Merge branch 'linus' into smp/hotplug

Apply upstream changes to avoid conflicts with pending patches.
author: Thomas Gleixner <tglx@linutronix.de> 2016-09-01 12:33:46 -0400
committer: Thomas Gleixner <tglx@linutronix.de> 2016-09-01 12:33:46 -0400
commit: 0cb7bf61b1e9f05027de58c80f9b46a714d24e35 (patch)
tree: 41fb55cf62d07b425122f9a8b96412c0d8eb99c5 /kernel/sched
parent: aa877175e7a9982233ed8f10cb4bfddd78d82741 (diff)
parent: 3eab887a55424fc2c27553b7bfe32330df83f7b8 (diff)
5 files changed, 58 insertions, 11 deletions
diff --git a/kernel/sched/core.c b/kernel/sched/core.c
index 5c883fe8e440..2a906f20fba7 100644
--- a/kernel/sched/core.c
+++ b/kernel/sched/core.c
@@ -74,6 +74,7 @@
 #include <linux/context_tracking.h>
 #include <linux/compiler.h>
 #include <linux/frame.h>
+#include <linux/prefetch.h>
 #include <asm/switch_to.h>
 #include <asm/tlb.h>
@@ -2972,6 +2973,23 @@ EXPORT_PER_CPU_SYMBOL(kstat);
 EXPORT_PER_CPU_SYMBOL(kernel_cpustat);
 /*
+ * The function fair_sched_class.update_curr accesses the struct curr
+ * and its field curr->exec_start; when called from task_sched_runtime(),
+ * we observe a high rate of cache misses in practice.
+ * Prefetching this data results in improved performance.
+ */
+static inline void prefetch_curr_exec_start(struct task_struct *p)
+{
+#ifdef CONFIG_FAIR_GROUP_SCHED
+        struct sched_entity *curr = (&p->se)->cfs_rq->curr;
+#else
+        struct sched_entity *curr = (&task_rq(p)->cfs)->curr;
+#endif
+        prefetch(curr);
+        prefetch(&curr->exec_start);
+}
+/*
 * Return accounted runtime for the task.

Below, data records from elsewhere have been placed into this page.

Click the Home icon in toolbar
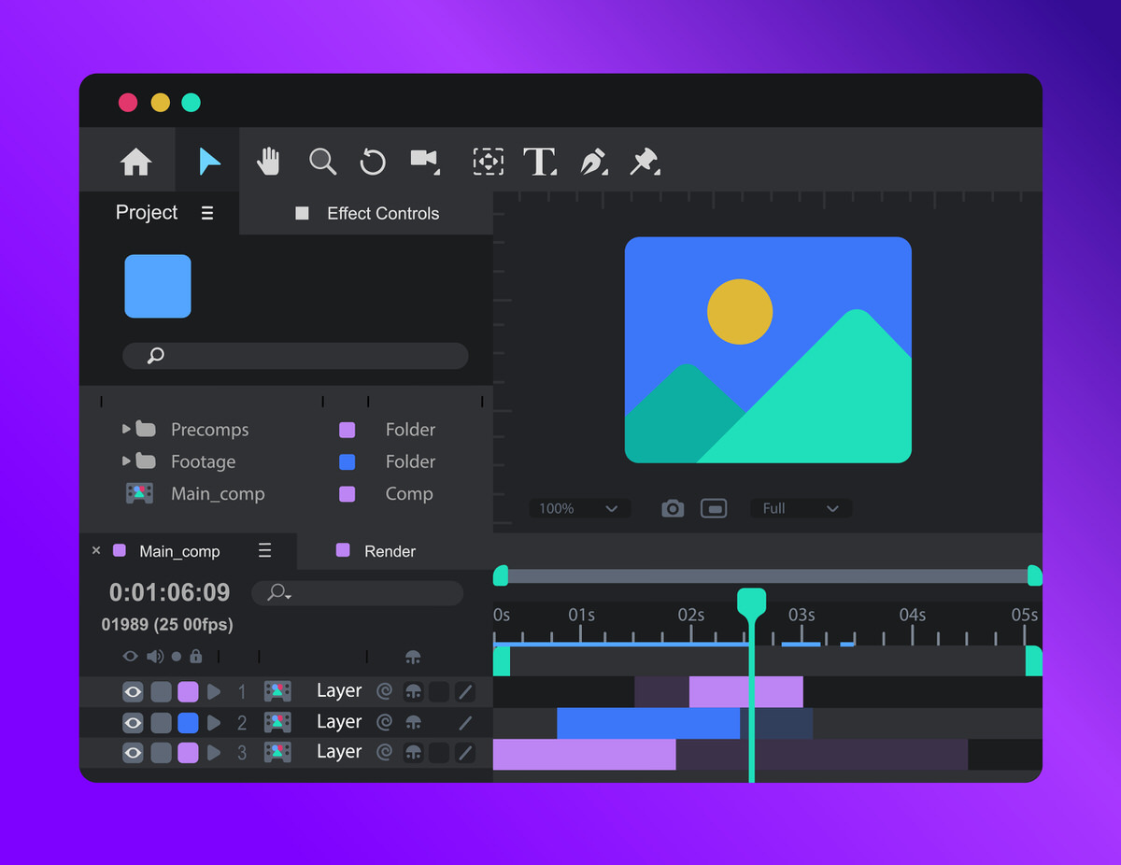Image resolution: width=1121 pixels, height=865 pixels. [136, 162]
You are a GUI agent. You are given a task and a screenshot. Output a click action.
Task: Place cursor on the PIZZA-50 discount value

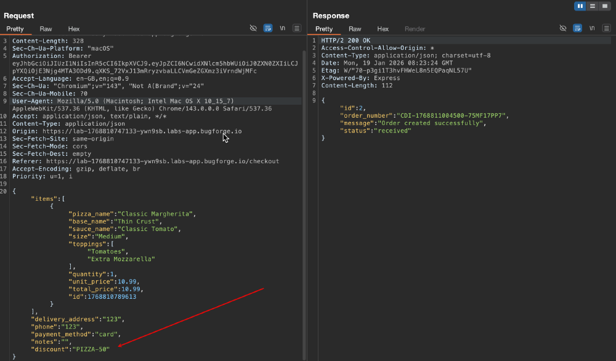click(91, 349)
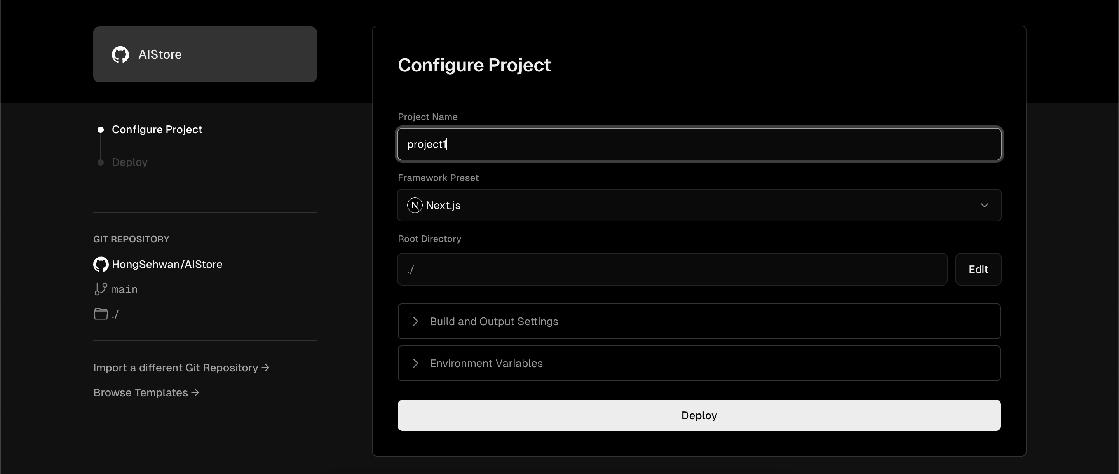Click the Project Name input field
Screen dimensions: 1119x474
699,144
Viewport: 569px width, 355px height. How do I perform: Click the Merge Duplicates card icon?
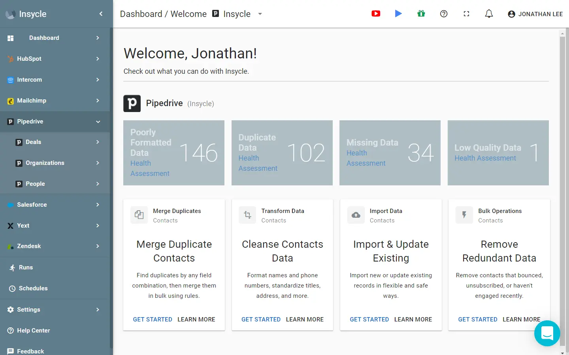click(139, 215)
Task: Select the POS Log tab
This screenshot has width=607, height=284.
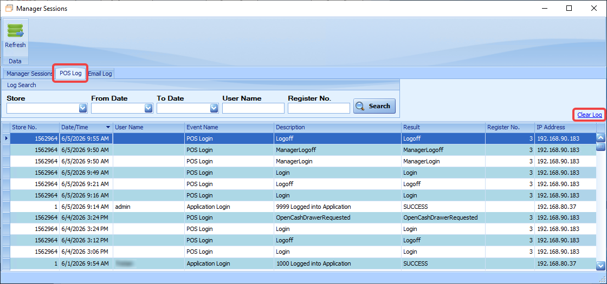Action: [70, 74]
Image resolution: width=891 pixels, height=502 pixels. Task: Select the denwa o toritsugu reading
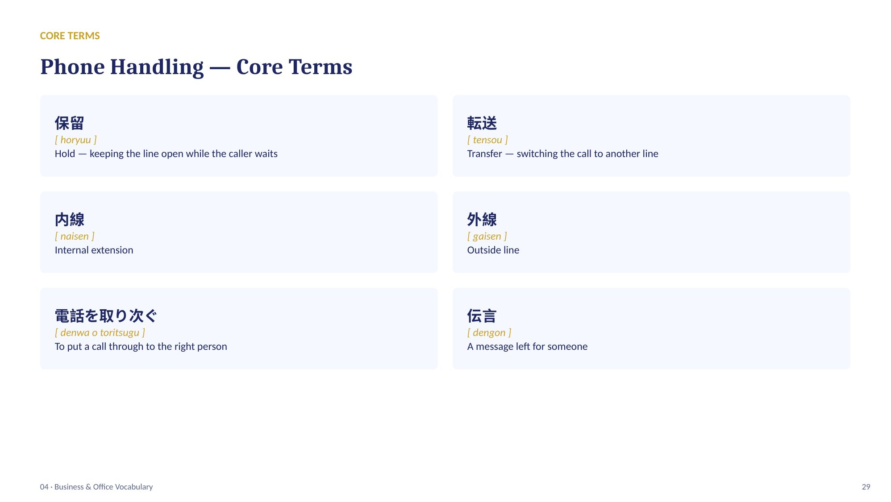[100, 332]
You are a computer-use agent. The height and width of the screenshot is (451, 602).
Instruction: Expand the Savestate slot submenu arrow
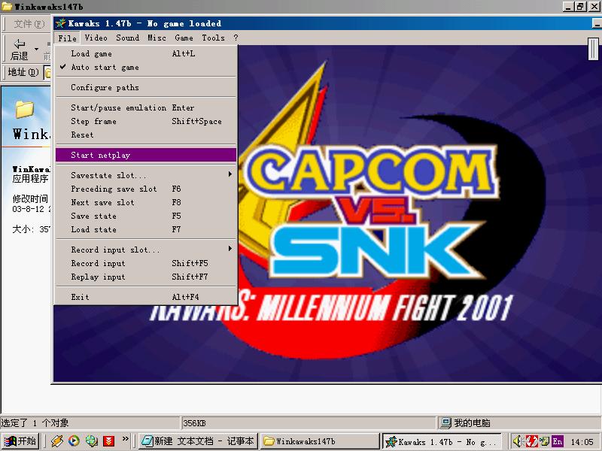click(x=230, y=174)
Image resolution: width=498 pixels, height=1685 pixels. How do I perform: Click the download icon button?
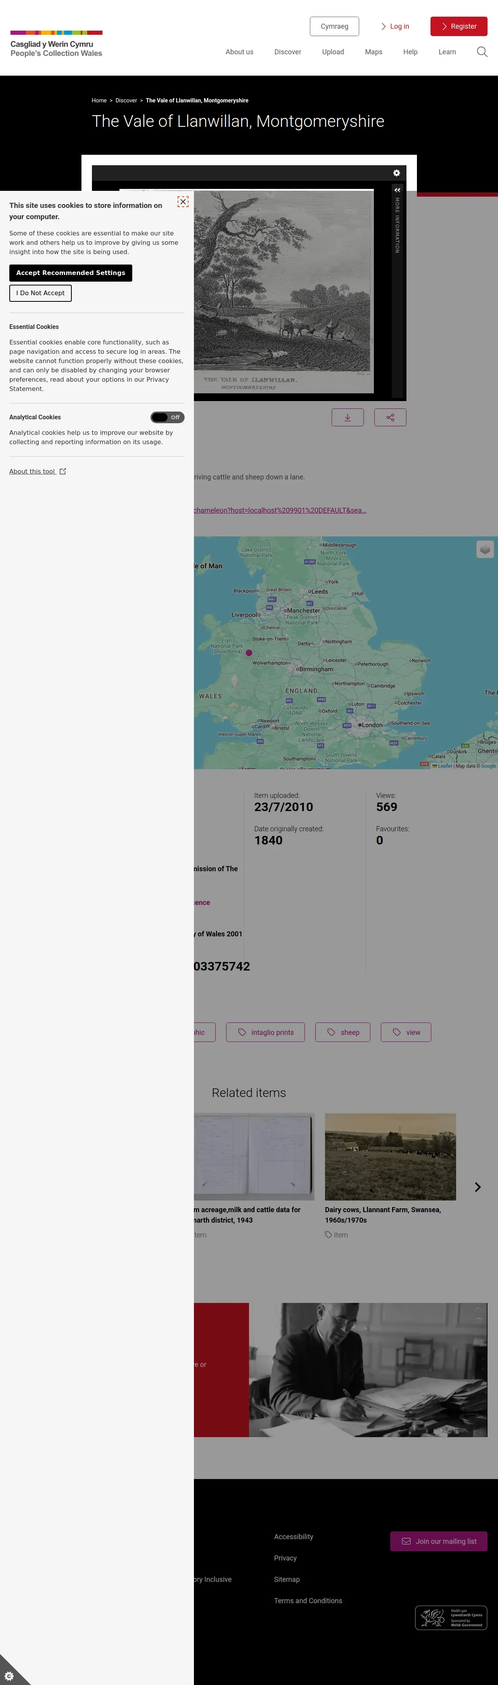pyautogui.click(x=347, y=417)
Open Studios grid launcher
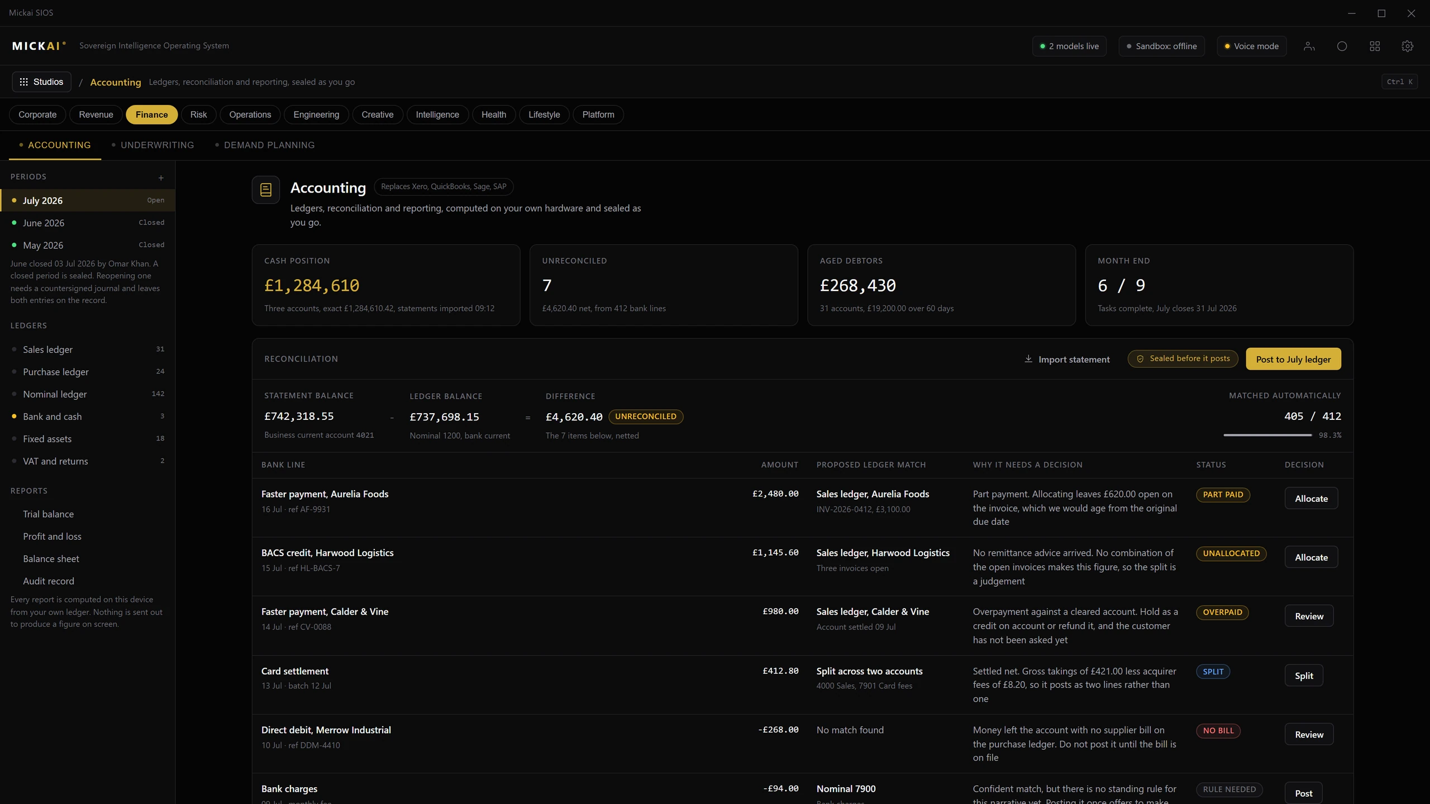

 * In case the task is currently running, return the runtime plus current's
 * pending runtime that have not been accounted yet.
@@ -3005,6 +3023,7 @@ unsigned long long task_sched_runtime(struct task_struct *p)
         * thread, breaking clock_gettime().
         */
        if (task_current(rq, p) && task_on_rq_queued(p)) {
+                prefetch_curr_exec_start(p);
                update_rq_clock(rq);
                p->sched_class->update_curr(rq);
        }
diff --git a/kernel/sched/cpudeadline.c b/kernel/sched/cpudeadline.c
index 5be58820465c..d4184498c9f5 100644
--- a/kernel/sched/cpudeadline.c
+++ b/kernel/sched/cpudeadline.c
@@ -168,7 +168,7 @@ void cpudl_set(struct cpudl *cp, int cpu, u64 dl, int is_valid)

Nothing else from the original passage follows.